▶ Required action:
Within the entries that follow, report how many lines contain the word "agent", giving the number by itself.

▶ Exercise data:
┄┄┄┄┄┄

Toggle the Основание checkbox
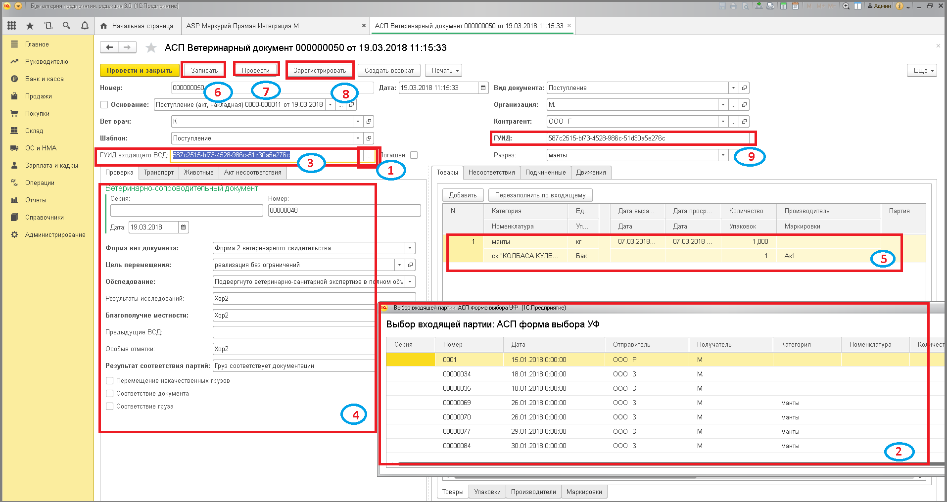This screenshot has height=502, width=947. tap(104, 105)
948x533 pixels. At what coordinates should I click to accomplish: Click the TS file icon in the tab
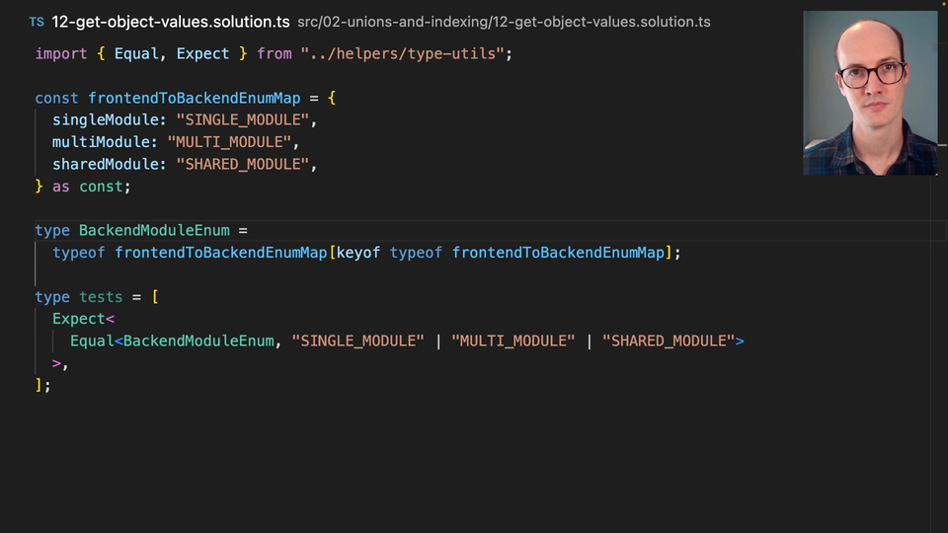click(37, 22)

┄┄┄┄┄┄

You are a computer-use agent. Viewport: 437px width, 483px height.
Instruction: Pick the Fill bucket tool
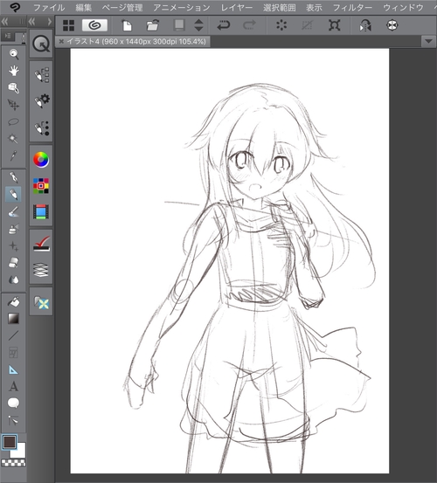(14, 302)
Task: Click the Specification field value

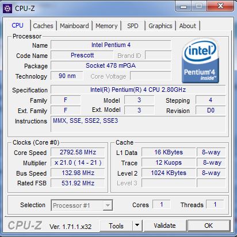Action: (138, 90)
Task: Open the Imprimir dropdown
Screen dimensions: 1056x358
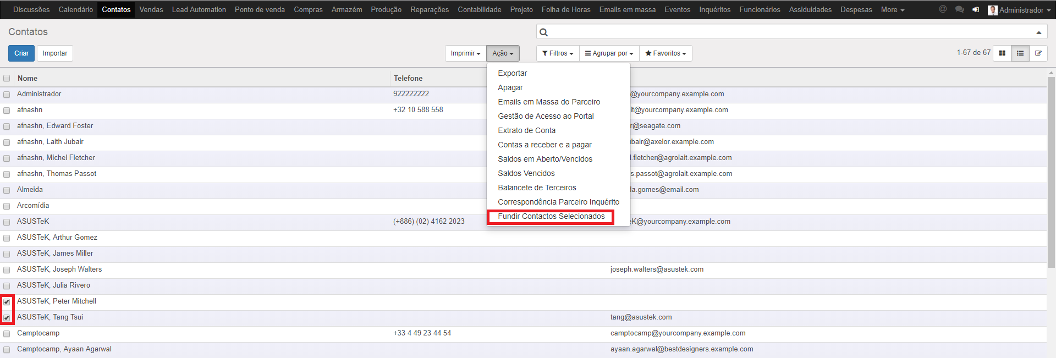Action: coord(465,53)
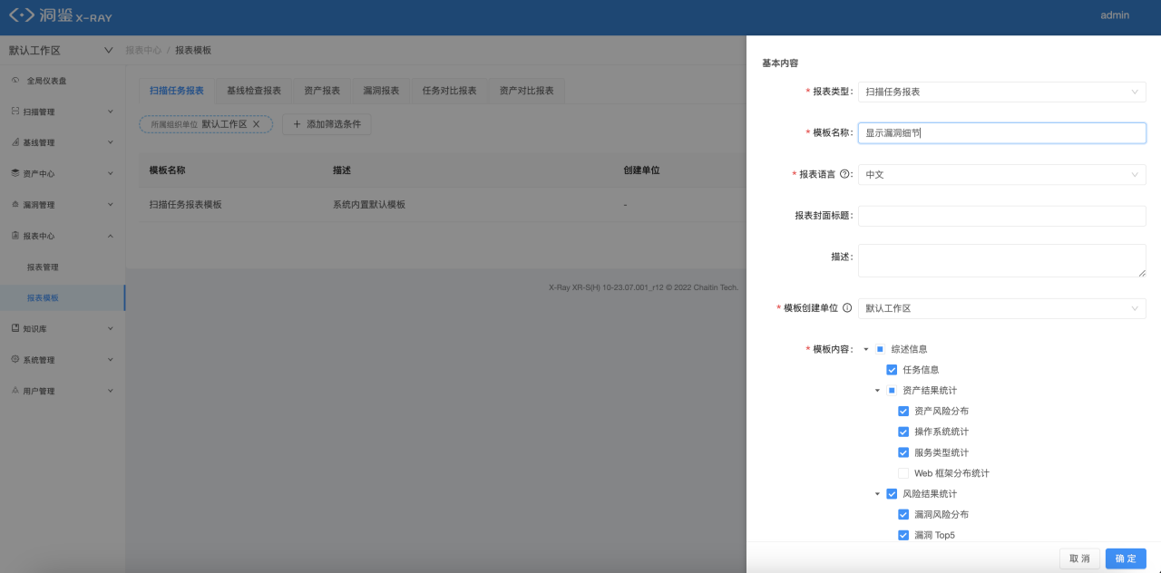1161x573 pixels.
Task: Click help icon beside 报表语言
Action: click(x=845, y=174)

┄┄┄┄┄┄

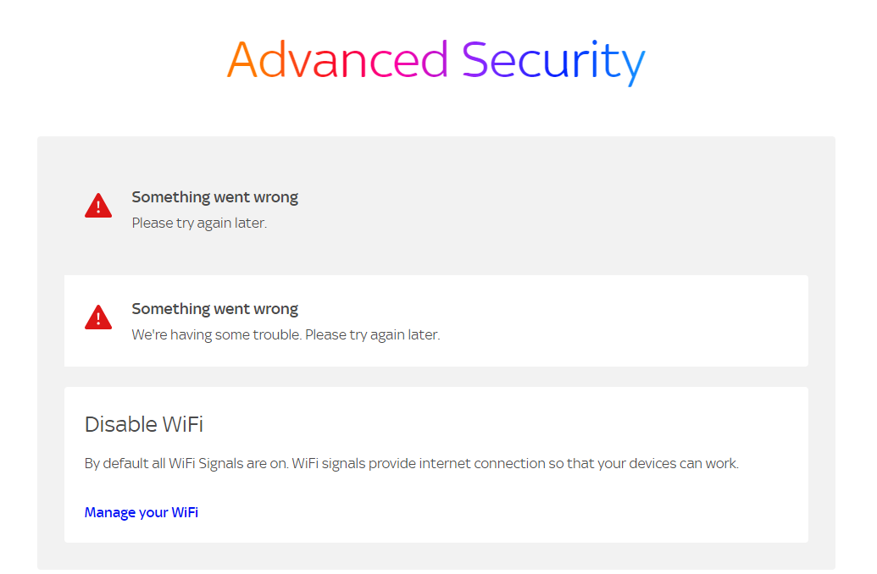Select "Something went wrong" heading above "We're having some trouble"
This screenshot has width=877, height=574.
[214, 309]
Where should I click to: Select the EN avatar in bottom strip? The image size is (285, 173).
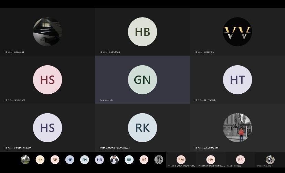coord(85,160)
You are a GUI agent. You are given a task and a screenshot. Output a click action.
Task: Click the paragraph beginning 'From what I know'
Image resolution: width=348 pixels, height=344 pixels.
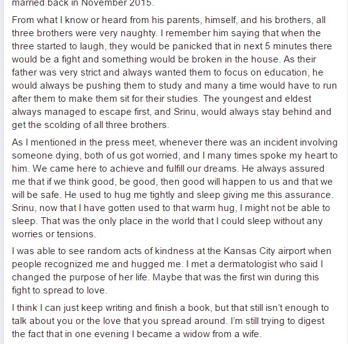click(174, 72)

┄┄┄┄┄┄

▶ Output for this exercise:
2